DIRECTIONS FOR THIS TASK: Each line from the one with "The height and width of the screenshot is (411, 732)." through the final line of the entries below must be printed exactly, and the pictures must not be.

INFORMATION PROVIDED:
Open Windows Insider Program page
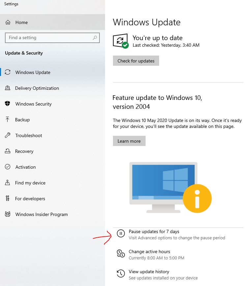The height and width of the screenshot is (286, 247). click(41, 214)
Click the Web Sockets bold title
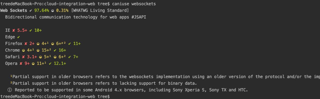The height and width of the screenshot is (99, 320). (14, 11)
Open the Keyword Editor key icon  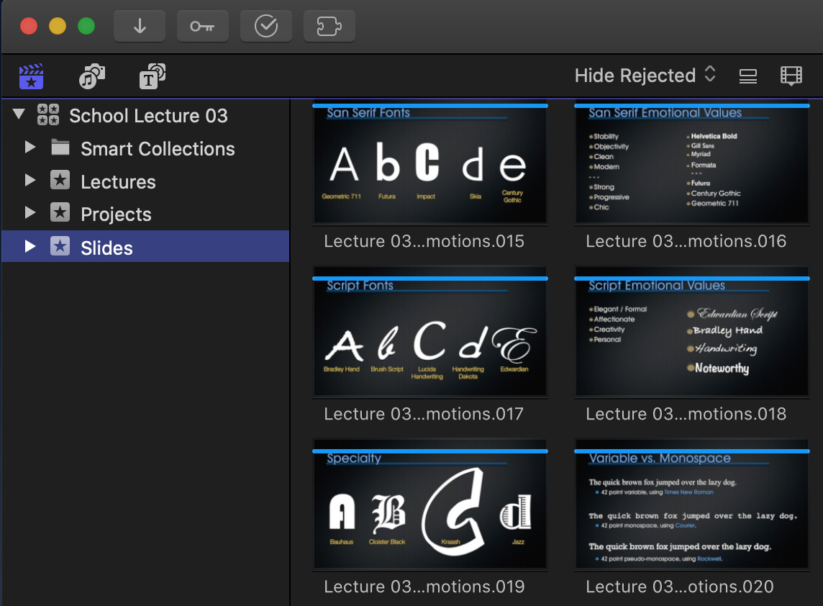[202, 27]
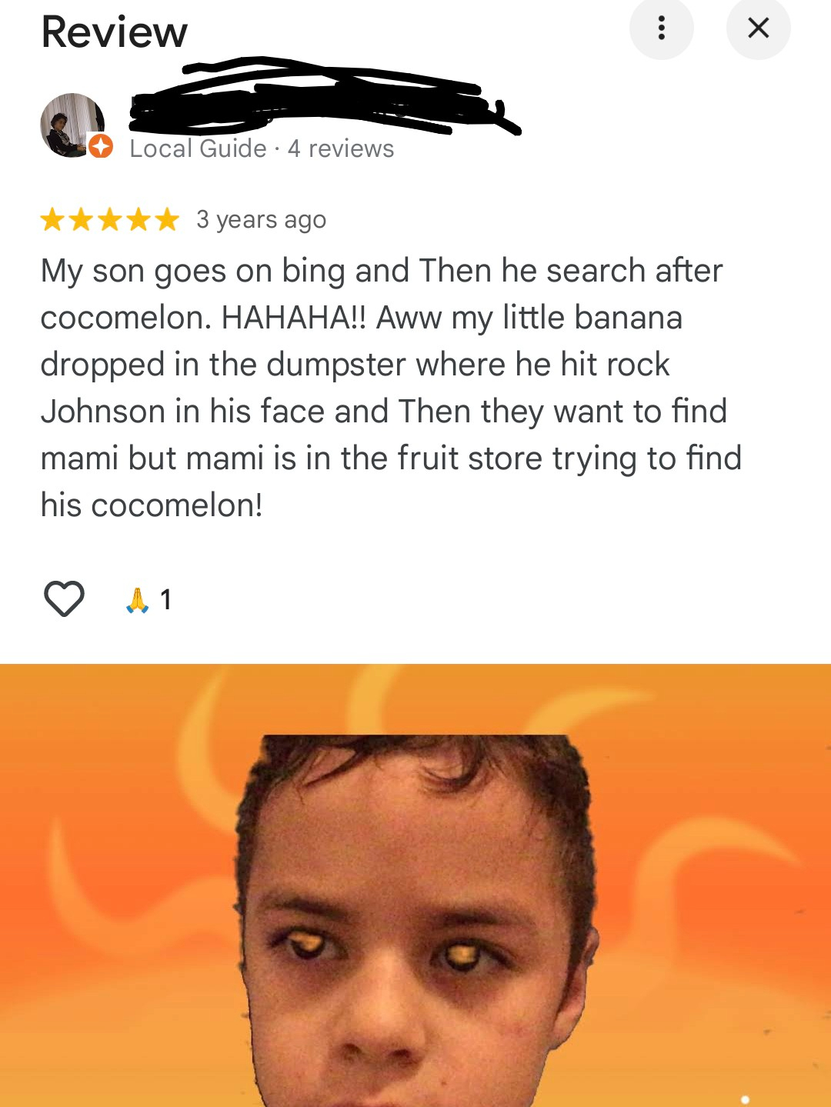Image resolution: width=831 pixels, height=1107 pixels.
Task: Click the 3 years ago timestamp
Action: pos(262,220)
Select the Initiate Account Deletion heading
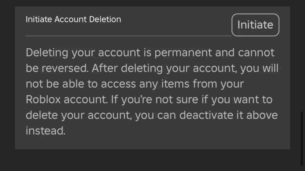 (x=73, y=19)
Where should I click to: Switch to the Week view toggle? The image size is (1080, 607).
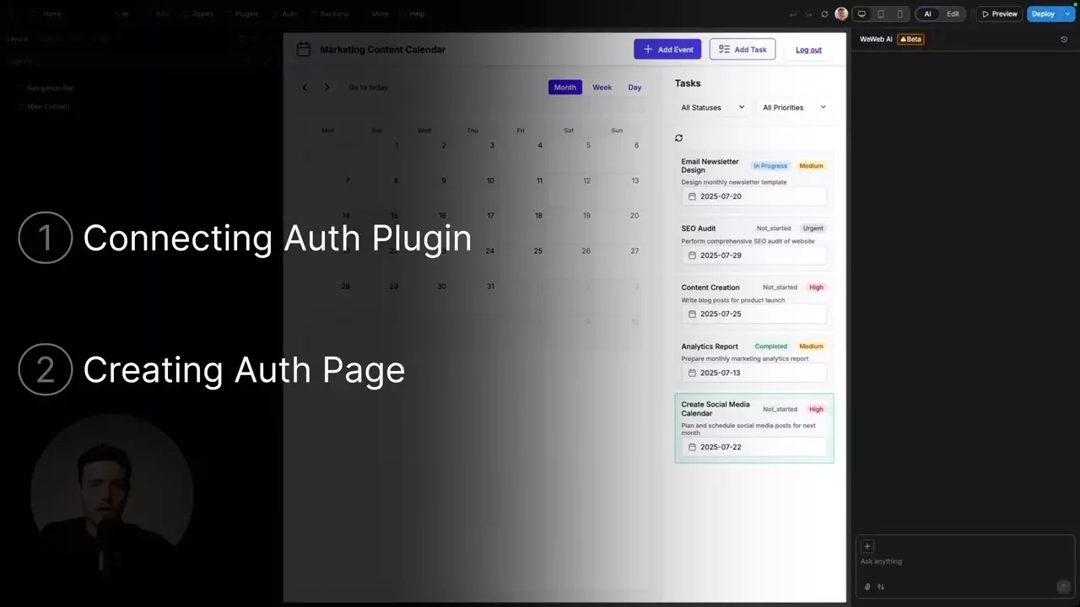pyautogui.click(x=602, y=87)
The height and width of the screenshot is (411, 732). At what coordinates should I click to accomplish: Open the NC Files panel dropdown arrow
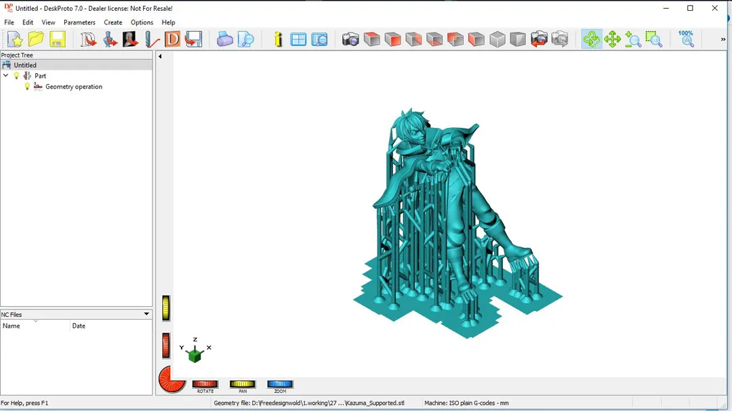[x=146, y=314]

RESULT:
The height and width of the screenshot is (411, 732). At what coordinates should I click to accomplish: Open the NC Files panel dropdown arrow
[x=146, y=314]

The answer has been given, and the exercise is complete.